Pour les éleveurs, la chape de plomb des maladies animales
AFP le 18/09/2024 à 08:35
« Faire ce qu'on peut pour protéger nos animaux » : FCO, MHE, IAHP, PPA... Ces acronymes obscurs, derrière lesquels se cachent des maladies animales, font peser une lourde menace sur les professionnels français de l'élevage, rassemblés à Rennes.
Au salon des productions animales (Space) qui se tient jusqu’à jeudi aux abords de la capitale bretonne, les moutons sont regroupés dans un espace rétréci. Il n’y en a que 37 cette année en raison des restrictions liées à la fièvre catarrhale ovine (FCO).
Un peu plus loin, les vaches viennent d’être désinsectisées pour s’assurer qu’aucun moucheron porteur de la FCO ou de la maladie hémorragique épizootique (MHE) ne les a suivies jusque-là.
Le salon professionnel n’a pas pour habitude de présenter des porcs et volailles. Mais eux aussi sont guettés par des maladies au potentiel dévastateur : la peste porcine africaine (PPA), qui risque d’arriver en France via les pays voisins, et l’influenza aviaire hautement pathogène (IAHP), communément appelée grippe aviaire, dont quelques cas ont été détectés en Bretagne.
« Les éleveurs se trouvent pris en tenaille entre plusieurs problèmes sanitaires », a résumé mardi devant la presse Anne-Marie Denis, présidente du syndicat majoritaire FNSEA en Normandie.
Dans ce contexte, le président national de la FNSEA, Arnaud Rousseau, déplore « une espèce de no man’s land politique » en attendant la composition du gouvernement de Michel Barnier.
Les organisateurs du Space ont calculé avoir reçu une visite ministérielle à chaque édition depuis 1995. Ni le nouveau chef du gouvernement ni le ministre démissionnaire de l’Agriculture Marc Fesneau n’ont encore annoncé leur venue.
« Comme le Covid »
Jean-Yves Roussel, responsable des présentations animales, explique qu’il y a « normalement 750 animaux sur un Space classique ». « Il manque 200 moutons et chèvres, et 30 à 40 vaches », précise-t-il à l’AFP.
Les ovins sont tous vaccinés contre la FCO. Michel Duquesne, 74 ans, est venu présenter six moutons de la race Roussin de La Hague. L’éleveur de la Manche n’a pas hésité à vacciner : il craignait de perdre le travail d’une vie « du jour au lendemain ».
D’autres, explique-t-il, sont plus « réticents », redoutent des effets secondaires. Chez lui, les animaux n’ont eu « que 24 heures de petite fièvre ».

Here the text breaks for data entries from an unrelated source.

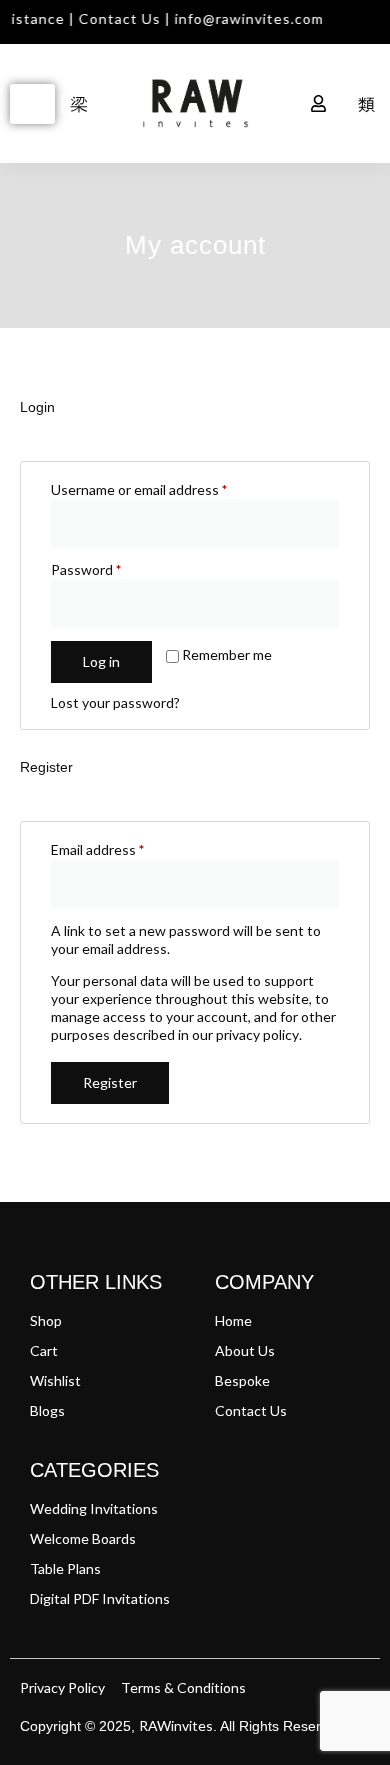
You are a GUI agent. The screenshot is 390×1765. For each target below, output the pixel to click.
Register (110, 1082)
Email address (125, 849)
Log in (101, 661)
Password (114, 569)
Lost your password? (115, 702)
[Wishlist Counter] (274, 104)
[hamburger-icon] (32, 104)
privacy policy (257, 1034)
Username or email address (167, 489)
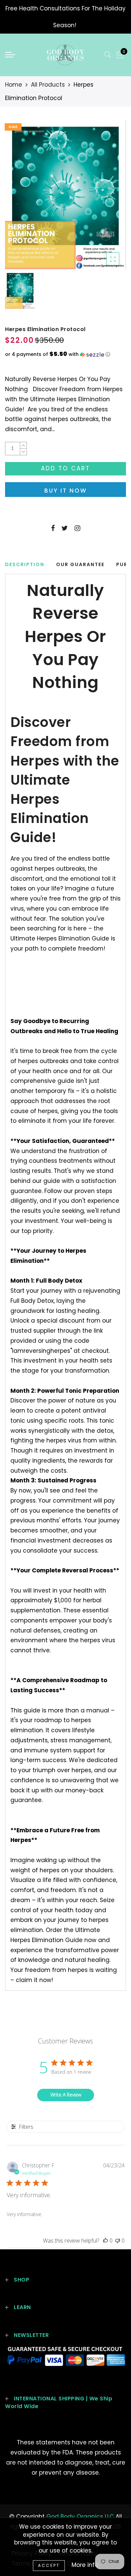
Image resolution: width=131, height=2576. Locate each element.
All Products (48, 85)
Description (24, 564)
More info (85, 2565)
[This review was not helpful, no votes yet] (117, 2240)
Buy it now (65, 491)
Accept (49, 2565)
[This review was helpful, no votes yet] (105, 2240)
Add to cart (65, 468)
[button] (65, 354)
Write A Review (65, 2094)
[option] (65, 195)
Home (13, 85)
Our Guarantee (80, 564)
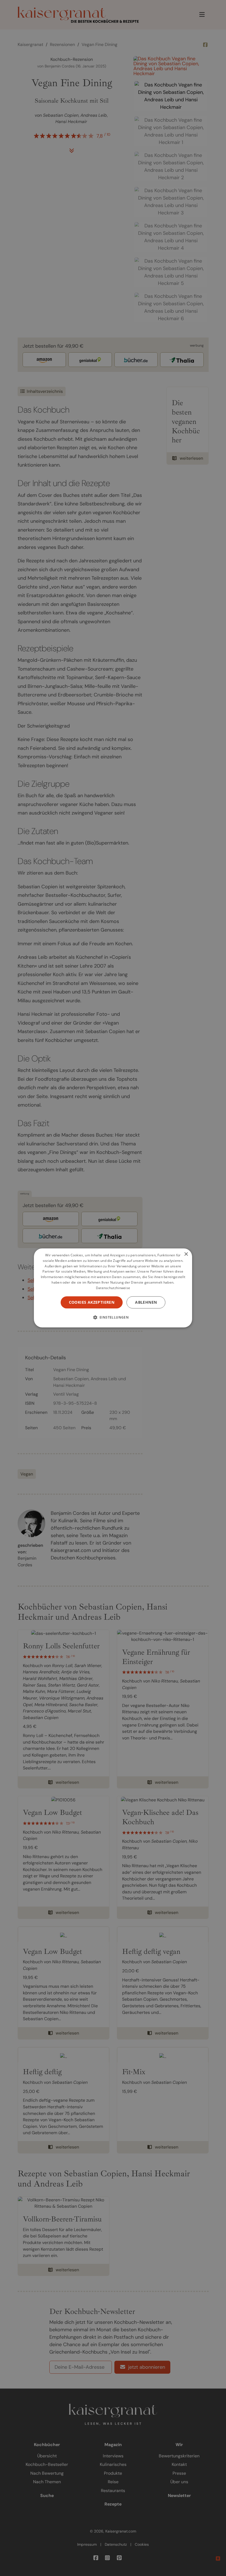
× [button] (186, 1254)
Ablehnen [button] (146, 1302)
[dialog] (113, 1287)
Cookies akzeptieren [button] (92, 1302)
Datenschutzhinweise (113, 1288)
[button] (113, 1317)
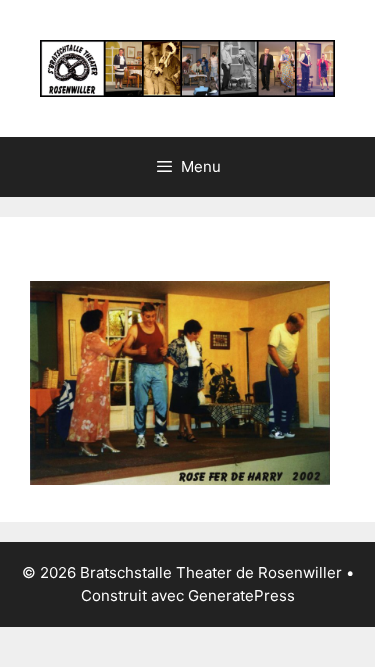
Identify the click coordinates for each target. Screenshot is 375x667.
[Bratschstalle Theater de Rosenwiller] (187, 67)
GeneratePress (241, 595)
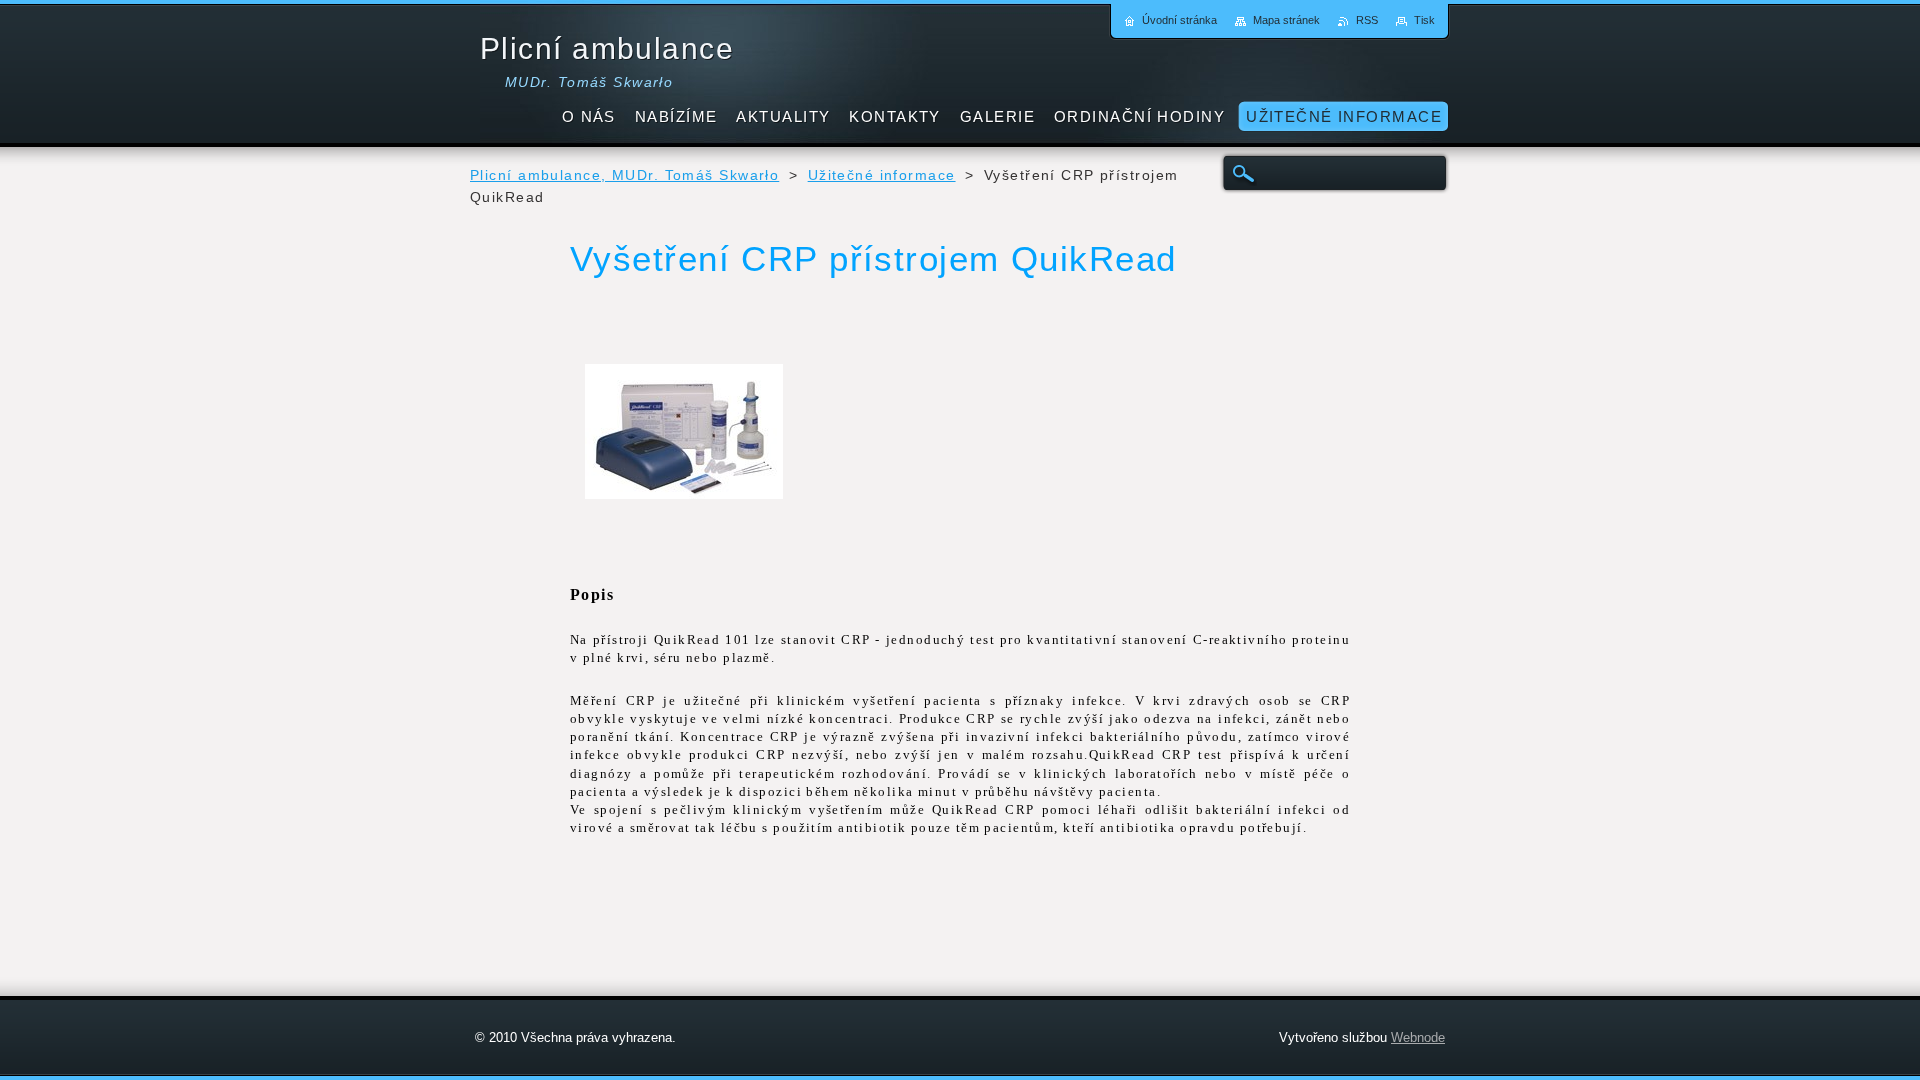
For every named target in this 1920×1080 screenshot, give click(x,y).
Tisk (1424, 20)
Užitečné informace (882, 175)
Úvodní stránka (1179, 20)
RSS (1367, 20)
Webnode (1418, 1037)
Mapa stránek (1286, 20)
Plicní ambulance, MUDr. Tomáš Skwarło (624, 175)
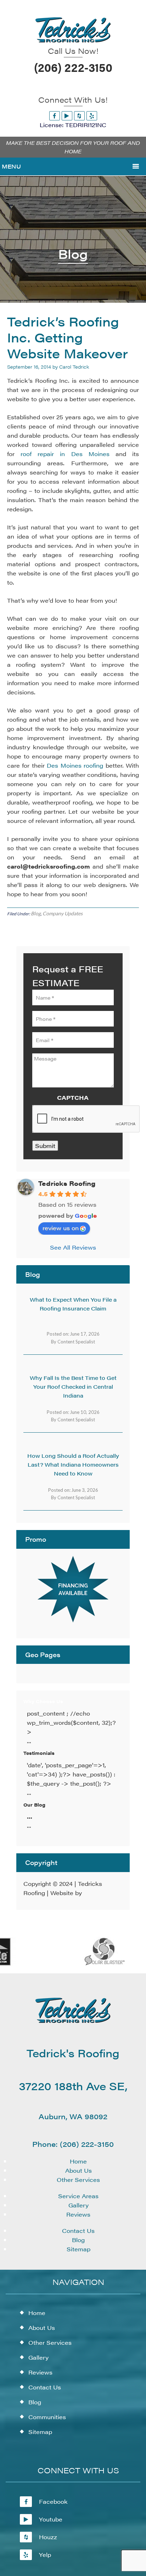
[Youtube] (67, 116)
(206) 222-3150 (73, 66)
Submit (45, 1146)
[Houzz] (79, 116)
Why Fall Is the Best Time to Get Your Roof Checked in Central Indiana (73, 1386)
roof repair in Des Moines (65, 454)
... (29, 1816)
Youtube (50, 2519)
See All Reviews (73, 1247)
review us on (61, 1228)
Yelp (45, 2555)
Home (78, 2161)
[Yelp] (91, 116)
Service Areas (78, 2196)
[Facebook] (54, 116)
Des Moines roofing (75, 765)
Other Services (78, 2180)
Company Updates (63, 913)
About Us (78, 2170)
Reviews (78, 2214)
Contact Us (78, 2231)
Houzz (48, 2537)
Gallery (78, 2205)
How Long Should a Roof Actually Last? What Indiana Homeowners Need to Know (73, 1464)
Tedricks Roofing (66, 1183)
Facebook (53, 2501)
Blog (36, 913)
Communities (47, 2417)
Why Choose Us (43, 1701)
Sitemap (78, 2249)
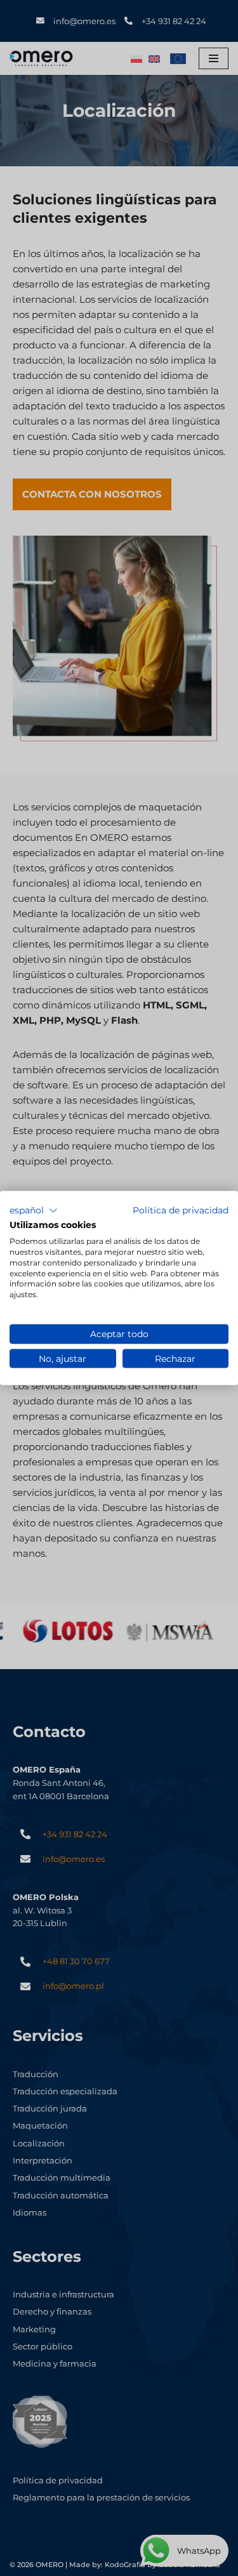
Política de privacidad (180, 1210)
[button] (34, 1210)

« Il faut faire ce qu’on peut pour protéger nos animaux. Quand on écoute les collègues touchés, ça ne fait pas rire », relève Adélaïde Hyson, 30 ans, salopette assortie à la robe caramel de ses vaches jersiaises. Le troupeau qu’elle élève en Eure-et-Loir avec ses parents est déjà vacciné contre la FCO et le sera « dès que possible » contre la MHE.
Face à cette maladie progressant depuis le Sud-Ouest, l’Etat a passé des commandes d’un vaccin nouvellement homologué, mais aucune dose n’est arrivée dans les fermes.
« Ça se trouve, on aura le vaccin avant d’avoir un ministre de l’Agriculture ! » plaisante Gérard Ménard, 60 ans, basé en Loire-Atlantique. Couvant du regard Univers, futur taureau reproducteur de la race limousine, il estime qu’il va « falloir apprendre à vivre avec » les nouvelles maladies, « c’est comme le Covid ».
Se barricader
Pour les producteurs de porcs, la question n’est plus tant de savoir si la fièvre porcine africaine arrivera en France, mais quand.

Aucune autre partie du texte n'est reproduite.